Pesquisa divulgada hoje mostra uma crescente participação de vídeos profissionais em sites como Youtube e Google Vídeos. Segundo o relatório “Pro Online Video Views 1998–2012” da AccuStream iMedia Research (caríssimo, mas com bons sumários executivos disponíveis on line), a produção profissional nos famosos vídeos UGC (user generated content) cresceu 25% no ano passado, somando 41,6 bilhões de visualizações.

    Do material profissional visualizado em sites de compartilhamento de vídeos, 17% foi produzido e disponibilizado legalmente por emissoras de televisão. 30% da produção profissional na web é voltada para o entretenimento infantil.

    Chamado de vídeo longa forma (long form), em alusão à cauda longa, essa tática também é utilizada por estúdios de Holliwood, como a Warner, que fornece conteúdos gratuitos na web, inclusive em sites como Youtube, como forma de combater a pirataria. É uma nova configuração do mercado, onde por um lado a publicação ilegal de conteúdos contrasta com a divulgação legal das produções.

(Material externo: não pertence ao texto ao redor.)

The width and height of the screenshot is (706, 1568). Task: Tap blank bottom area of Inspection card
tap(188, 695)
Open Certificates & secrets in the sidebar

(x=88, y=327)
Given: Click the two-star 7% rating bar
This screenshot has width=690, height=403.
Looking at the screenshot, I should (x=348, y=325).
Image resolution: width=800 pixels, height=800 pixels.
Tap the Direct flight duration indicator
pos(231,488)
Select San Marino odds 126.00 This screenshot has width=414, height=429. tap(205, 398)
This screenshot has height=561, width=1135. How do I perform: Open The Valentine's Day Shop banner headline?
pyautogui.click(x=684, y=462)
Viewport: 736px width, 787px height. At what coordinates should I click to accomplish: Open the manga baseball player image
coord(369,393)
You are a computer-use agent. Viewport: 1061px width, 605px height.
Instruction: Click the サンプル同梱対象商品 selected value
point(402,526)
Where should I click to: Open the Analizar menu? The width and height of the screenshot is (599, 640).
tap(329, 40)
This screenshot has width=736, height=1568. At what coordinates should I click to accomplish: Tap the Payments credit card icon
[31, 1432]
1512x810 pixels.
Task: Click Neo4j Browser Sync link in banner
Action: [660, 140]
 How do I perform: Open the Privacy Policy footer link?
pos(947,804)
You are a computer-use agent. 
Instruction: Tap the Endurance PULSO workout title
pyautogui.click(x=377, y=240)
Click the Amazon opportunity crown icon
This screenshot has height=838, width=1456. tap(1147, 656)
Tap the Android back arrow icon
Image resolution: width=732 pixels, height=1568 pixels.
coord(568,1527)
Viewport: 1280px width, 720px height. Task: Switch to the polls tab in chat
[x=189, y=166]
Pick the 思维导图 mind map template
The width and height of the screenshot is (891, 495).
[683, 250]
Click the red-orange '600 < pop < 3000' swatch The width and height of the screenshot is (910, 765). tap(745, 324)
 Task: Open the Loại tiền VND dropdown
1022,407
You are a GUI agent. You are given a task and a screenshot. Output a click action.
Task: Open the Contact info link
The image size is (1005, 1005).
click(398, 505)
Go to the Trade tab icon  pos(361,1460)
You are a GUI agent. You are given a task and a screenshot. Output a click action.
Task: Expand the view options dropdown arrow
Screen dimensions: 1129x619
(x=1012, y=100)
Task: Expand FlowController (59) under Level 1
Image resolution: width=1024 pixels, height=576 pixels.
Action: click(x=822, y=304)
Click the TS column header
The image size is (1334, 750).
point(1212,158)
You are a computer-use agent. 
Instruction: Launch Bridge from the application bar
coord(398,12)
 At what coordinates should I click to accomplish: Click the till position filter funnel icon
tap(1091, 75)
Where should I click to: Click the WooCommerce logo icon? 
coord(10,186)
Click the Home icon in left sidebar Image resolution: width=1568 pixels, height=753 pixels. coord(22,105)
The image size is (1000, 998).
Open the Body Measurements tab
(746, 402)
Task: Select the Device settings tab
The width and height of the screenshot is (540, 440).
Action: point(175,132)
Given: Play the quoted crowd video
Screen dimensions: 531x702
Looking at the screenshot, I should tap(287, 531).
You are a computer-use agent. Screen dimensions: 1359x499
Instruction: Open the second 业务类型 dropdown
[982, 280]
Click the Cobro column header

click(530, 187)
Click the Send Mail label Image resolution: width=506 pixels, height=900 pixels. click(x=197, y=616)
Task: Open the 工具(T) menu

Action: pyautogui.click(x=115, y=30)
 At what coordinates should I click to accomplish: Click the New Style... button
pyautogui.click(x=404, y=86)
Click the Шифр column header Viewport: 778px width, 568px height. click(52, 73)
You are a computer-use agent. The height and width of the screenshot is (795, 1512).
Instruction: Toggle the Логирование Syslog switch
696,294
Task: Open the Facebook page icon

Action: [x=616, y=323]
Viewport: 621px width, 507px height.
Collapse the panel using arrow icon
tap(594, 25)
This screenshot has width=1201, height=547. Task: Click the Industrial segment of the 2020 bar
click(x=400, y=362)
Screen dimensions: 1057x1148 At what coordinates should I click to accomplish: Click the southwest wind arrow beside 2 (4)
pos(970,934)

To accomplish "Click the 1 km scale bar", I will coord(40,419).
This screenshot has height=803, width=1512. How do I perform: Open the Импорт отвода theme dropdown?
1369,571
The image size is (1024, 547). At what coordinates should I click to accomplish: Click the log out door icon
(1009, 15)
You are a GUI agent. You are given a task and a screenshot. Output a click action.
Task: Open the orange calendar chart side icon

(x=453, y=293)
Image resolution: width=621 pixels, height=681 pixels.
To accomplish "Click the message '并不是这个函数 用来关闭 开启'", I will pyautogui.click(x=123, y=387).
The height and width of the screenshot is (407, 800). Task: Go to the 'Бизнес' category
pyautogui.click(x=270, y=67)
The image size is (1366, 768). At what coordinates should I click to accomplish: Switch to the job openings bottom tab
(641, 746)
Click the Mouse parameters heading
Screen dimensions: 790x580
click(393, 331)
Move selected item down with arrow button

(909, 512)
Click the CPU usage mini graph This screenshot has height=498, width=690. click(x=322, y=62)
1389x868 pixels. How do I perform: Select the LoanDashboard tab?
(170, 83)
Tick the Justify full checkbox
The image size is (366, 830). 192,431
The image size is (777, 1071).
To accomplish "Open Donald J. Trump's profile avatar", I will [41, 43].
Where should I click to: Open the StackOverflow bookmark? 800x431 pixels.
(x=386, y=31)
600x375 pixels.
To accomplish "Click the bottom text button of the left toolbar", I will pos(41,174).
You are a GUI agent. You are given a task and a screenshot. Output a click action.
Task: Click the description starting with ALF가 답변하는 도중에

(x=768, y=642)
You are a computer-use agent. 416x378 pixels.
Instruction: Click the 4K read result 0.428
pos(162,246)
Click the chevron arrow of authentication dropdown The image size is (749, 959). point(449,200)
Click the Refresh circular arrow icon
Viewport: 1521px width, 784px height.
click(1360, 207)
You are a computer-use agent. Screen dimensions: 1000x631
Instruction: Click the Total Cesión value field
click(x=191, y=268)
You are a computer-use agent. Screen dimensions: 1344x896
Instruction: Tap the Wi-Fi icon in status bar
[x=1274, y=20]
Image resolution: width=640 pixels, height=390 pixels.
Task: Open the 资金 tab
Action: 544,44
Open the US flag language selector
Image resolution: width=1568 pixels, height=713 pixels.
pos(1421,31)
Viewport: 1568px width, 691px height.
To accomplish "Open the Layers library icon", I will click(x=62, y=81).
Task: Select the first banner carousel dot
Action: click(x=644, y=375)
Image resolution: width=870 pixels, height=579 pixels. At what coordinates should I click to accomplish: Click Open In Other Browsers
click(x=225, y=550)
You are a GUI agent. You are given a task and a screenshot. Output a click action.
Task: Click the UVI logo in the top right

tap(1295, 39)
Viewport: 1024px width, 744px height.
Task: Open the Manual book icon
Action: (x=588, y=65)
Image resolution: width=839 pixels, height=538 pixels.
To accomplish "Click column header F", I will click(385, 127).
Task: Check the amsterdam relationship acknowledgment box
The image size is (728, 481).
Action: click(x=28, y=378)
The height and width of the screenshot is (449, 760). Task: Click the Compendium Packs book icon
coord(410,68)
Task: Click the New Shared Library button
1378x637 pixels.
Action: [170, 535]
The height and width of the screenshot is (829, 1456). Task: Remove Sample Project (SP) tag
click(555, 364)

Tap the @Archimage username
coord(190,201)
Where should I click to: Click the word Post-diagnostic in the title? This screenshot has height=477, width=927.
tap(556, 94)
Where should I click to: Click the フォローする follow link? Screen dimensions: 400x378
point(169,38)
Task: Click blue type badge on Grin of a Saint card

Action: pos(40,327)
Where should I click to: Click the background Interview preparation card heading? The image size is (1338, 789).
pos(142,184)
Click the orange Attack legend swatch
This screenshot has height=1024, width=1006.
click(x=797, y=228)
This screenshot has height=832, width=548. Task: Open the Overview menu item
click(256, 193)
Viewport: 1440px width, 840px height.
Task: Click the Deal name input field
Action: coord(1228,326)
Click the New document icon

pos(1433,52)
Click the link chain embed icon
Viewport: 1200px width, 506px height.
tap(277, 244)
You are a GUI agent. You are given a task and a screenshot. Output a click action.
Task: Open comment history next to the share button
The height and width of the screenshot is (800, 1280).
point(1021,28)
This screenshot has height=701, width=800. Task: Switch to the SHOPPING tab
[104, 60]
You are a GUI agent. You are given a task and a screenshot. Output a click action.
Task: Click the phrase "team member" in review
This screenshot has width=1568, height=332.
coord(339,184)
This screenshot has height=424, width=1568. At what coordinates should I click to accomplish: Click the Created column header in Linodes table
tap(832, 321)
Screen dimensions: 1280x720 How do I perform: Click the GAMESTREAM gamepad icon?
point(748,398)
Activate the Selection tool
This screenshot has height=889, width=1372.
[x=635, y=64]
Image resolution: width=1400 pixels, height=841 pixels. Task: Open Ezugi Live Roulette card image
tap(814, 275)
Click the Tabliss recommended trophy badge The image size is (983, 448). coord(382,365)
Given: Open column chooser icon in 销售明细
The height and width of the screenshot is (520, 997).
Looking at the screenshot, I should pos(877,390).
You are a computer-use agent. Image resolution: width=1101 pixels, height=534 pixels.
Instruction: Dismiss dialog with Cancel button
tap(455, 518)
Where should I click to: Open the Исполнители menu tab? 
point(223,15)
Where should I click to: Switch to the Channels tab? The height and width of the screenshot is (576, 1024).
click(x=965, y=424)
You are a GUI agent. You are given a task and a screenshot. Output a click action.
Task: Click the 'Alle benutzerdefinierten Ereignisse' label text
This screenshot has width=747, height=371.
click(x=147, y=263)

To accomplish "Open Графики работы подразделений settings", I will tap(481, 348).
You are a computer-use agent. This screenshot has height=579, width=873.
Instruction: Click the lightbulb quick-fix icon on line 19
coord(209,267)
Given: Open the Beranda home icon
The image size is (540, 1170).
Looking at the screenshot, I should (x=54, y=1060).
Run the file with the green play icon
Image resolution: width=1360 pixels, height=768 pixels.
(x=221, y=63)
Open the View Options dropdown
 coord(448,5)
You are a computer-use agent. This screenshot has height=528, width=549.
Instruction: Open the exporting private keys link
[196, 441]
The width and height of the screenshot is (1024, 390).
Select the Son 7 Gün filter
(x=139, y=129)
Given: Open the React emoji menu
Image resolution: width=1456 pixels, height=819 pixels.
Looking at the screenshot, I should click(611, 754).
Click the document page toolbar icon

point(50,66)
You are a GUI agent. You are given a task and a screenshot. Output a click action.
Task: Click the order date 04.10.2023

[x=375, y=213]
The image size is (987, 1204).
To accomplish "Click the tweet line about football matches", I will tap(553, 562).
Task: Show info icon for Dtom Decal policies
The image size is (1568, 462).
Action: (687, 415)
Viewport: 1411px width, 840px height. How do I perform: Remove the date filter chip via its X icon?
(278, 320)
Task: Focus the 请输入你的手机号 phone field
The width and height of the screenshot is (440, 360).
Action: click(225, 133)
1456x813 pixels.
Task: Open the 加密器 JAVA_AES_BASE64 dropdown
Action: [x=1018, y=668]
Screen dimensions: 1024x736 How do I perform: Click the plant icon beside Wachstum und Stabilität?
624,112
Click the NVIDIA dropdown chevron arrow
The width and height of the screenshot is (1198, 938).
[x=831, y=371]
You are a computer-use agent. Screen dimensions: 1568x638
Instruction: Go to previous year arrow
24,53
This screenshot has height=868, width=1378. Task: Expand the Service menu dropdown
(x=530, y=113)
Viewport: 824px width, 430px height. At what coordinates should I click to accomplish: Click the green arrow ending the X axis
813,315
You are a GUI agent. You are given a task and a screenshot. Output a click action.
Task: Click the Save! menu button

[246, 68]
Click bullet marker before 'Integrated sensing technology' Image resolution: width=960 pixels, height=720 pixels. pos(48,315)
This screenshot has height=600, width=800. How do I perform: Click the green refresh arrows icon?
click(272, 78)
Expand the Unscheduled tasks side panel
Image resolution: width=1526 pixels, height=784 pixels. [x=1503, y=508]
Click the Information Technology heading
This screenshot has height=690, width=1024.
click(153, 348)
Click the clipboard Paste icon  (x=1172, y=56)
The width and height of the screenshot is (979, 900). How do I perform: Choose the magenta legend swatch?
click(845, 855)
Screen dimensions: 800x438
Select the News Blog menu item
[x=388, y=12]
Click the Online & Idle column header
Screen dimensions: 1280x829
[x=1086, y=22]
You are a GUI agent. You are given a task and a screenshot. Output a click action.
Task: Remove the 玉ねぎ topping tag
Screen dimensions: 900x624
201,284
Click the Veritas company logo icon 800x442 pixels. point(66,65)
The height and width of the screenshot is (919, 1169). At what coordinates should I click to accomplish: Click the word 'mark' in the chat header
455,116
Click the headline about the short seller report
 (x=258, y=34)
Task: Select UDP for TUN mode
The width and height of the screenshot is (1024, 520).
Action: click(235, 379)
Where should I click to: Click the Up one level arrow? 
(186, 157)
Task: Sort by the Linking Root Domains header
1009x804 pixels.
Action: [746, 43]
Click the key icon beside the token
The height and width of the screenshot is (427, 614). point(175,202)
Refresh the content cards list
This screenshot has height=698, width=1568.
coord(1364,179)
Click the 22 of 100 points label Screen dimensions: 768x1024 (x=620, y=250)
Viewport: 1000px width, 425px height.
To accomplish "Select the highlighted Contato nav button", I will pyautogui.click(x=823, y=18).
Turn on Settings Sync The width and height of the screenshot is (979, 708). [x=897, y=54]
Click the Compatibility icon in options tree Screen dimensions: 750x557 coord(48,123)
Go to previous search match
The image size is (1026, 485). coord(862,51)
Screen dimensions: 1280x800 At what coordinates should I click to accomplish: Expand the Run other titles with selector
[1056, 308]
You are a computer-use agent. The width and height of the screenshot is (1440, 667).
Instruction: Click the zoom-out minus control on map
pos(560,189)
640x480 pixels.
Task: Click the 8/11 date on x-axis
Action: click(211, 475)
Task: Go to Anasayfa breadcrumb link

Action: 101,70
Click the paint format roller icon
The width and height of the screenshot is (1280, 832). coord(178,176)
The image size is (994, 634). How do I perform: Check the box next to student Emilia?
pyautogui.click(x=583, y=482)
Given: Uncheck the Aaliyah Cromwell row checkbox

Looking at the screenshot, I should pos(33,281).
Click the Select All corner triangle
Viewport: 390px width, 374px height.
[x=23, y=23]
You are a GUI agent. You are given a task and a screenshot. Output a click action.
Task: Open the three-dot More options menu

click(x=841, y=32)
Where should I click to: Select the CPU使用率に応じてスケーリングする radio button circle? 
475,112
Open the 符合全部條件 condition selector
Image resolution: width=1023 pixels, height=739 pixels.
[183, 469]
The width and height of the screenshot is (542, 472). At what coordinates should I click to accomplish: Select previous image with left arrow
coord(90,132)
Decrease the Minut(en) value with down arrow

Para o usuário, a diferença é mínima, se é que existe.

    O relatório ainda aponta uma demanda crescente de vídeos com maior qualidade, em comparação com as produções caseiras que predominam atualmente. Isso não representa nenhuma novidade. A audiência dos vídeos do Youtube, por exemplo, mostra claramente uma predominância das produções com alguma inteligência por trás, com sacadas espertas que atraiam o público. Flagrantes e festas de aniversário já caíram em desuso.